Humble Bundle have been doing this for ages now, and it’s exciting that gamebooks have finally gotten under their radar. Tin Man Games produce stylish gamebooks – old school dragged kicking and screaming into the mobile age. Their gamebook apps have page numbers and you roll digital dice and scribble on digital pages. All you need are digital fingers to unwind all those terrible choices you make!
There’s a few classic Fighting Fantasy in there, as well as some new titles, such as the brilliant Trial of the Clones, and the Shakesperean mashup gamebook To be or not to be. I bet Shakespeare could have done with the Gamebook Authoring Tool.
Growing Arborell
The Arborell chronicles continues to expand with Honour Amongst Thieves, Wayne Densley’s meticulously sculptured universe. This one is a short novel to accompany the Windhammer gamebook series. Wayne is the gamebook indie hero who brings the community together every year with the Windhammer Prize. You can download his latest work and support him on www.arborell.com/.
April A-Z
Stuart Lloyd’s April A-Z interview series continues to be brilliant, with nice surprises this week with interviews with Dave Morris and Emily Short. Emily is a giant in Interactive Fiction – she has contributed lots but I particularly enjoyed Counterfeit Monkey/. What I liked about this interview was when she gave her choice IF pieces. There’s something in there for everyone – strong entry points into the genre or exciting works left to discover.
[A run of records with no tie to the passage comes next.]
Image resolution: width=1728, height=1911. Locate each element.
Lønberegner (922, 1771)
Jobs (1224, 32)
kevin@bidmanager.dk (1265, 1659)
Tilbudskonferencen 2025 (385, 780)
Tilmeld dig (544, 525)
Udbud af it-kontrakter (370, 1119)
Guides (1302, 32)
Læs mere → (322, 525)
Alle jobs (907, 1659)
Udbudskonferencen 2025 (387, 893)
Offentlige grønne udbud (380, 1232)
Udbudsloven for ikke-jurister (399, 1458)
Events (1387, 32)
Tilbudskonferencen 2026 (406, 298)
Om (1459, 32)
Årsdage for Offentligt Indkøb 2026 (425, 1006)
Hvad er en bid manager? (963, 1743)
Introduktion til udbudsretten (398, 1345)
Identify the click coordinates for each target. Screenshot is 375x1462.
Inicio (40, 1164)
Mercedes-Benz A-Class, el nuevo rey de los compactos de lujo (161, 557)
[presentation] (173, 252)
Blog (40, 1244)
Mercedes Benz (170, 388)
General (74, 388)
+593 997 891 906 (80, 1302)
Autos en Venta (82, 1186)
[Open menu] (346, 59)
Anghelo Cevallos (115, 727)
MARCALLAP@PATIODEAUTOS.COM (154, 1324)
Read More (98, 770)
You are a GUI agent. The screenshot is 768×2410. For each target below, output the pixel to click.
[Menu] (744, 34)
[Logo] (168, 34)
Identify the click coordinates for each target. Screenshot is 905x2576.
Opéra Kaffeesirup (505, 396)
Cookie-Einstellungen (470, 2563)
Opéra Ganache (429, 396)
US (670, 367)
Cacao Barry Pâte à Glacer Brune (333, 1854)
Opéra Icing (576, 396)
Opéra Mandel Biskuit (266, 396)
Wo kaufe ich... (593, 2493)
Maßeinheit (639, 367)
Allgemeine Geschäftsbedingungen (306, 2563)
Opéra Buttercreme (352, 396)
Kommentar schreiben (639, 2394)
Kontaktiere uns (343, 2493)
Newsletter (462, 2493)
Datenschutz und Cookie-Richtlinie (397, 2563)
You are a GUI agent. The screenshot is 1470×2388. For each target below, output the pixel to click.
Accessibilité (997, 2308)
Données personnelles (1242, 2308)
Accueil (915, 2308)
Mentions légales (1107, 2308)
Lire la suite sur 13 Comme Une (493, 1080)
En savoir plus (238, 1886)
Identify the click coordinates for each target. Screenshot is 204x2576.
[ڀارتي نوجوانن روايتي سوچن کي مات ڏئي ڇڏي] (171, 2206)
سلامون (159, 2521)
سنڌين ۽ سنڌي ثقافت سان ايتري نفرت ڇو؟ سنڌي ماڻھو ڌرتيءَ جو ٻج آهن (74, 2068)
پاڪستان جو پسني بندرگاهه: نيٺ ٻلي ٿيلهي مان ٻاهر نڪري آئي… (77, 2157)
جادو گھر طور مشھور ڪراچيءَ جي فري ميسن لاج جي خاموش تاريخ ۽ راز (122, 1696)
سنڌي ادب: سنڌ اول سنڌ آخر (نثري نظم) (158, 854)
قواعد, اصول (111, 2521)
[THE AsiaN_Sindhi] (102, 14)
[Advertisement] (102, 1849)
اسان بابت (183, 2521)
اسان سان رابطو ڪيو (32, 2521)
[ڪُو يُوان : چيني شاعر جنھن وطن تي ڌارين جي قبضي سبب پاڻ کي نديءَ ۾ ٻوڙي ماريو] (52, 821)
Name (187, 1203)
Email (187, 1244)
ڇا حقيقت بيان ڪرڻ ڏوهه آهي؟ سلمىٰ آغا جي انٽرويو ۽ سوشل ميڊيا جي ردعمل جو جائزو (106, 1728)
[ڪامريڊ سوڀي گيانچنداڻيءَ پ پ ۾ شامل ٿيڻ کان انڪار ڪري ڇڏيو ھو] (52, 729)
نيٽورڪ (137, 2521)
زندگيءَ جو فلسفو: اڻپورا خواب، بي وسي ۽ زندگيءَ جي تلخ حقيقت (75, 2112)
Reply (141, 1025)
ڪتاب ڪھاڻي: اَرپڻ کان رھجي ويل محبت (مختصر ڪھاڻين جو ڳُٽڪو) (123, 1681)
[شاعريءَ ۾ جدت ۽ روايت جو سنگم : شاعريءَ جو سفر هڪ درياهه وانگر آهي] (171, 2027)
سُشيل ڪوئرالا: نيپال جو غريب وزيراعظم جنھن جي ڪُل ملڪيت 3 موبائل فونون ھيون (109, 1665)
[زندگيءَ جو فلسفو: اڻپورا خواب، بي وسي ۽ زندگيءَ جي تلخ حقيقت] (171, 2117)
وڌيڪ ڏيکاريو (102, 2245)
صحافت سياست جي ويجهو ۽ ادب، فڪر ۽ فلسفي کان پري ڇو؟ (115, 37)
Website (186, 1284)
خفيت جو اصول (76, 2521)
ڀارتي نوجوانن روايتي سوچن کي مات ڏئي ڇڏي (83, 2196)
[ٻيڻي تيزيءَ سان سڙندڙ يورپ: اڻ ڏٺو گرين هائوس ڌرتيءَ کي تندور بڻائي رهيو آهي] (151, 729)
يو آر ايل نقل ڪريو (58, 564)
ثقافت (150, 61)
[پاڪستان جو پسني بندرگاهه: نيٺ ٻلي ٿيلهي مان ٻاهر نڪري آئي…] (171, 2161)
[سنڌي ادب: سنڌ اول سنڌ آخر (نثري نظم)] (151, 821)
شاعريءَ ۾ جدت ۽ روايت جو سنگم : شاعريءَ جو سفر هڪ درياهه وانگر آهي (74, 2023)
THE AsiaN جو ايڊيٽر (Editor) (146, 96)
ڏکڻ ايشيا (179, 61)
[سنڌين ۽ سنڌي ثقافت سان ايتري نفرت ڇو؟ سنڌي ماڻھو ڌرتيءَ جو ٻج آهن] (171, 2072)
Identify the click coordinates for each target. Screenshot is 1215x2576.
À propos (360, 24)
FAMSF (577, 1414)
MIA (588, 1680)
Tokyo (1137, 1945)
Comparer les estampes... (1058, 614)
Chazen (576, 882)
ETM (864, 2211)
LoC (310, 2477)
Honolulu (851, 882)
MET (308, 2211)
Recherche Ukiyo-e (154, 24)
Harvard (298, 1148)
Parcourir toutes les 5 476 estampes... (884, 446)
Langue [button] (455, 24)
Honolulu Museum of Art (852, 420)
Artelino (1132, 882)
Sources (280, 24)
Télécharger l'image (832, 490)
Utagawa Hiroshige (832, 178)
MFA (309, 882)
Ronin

Emily was also one of the driving forces behind the genre smashing Versu, the new world of interactive story telling. I’m not quite sure on the status of this project as there seems to have been some conflict with the publisher, which is a shame for everyone.
Whatever you decide
An intriguing essay on the Choose your own Adventure series as a spritual plaything has emerged on religiondispatches.org. In it, Daniel Silliman writes that CYOA developer R.A. Montgomery described his books as stories that teach a moral lesson – “What are you doing and why are you making these choices?” Montomgery says, “Implicit in the choice is an ethical or moral approach or decision…But that’s never spelled out and it’s never told. Whatever you decide is what you decide.”
This philosophy was later lost as CYOA paved the way for Fighting Fantasy gamebooks, the plot of each basically being a hack n’ slash bloodbath!
Serpents, Time Travel and Inkle
Inkle have today released Sorcery 3, so if humble bundle, arborell, interactive fiction and CYOA haven’t yet gamebooked you out then off you go and play with some serpents!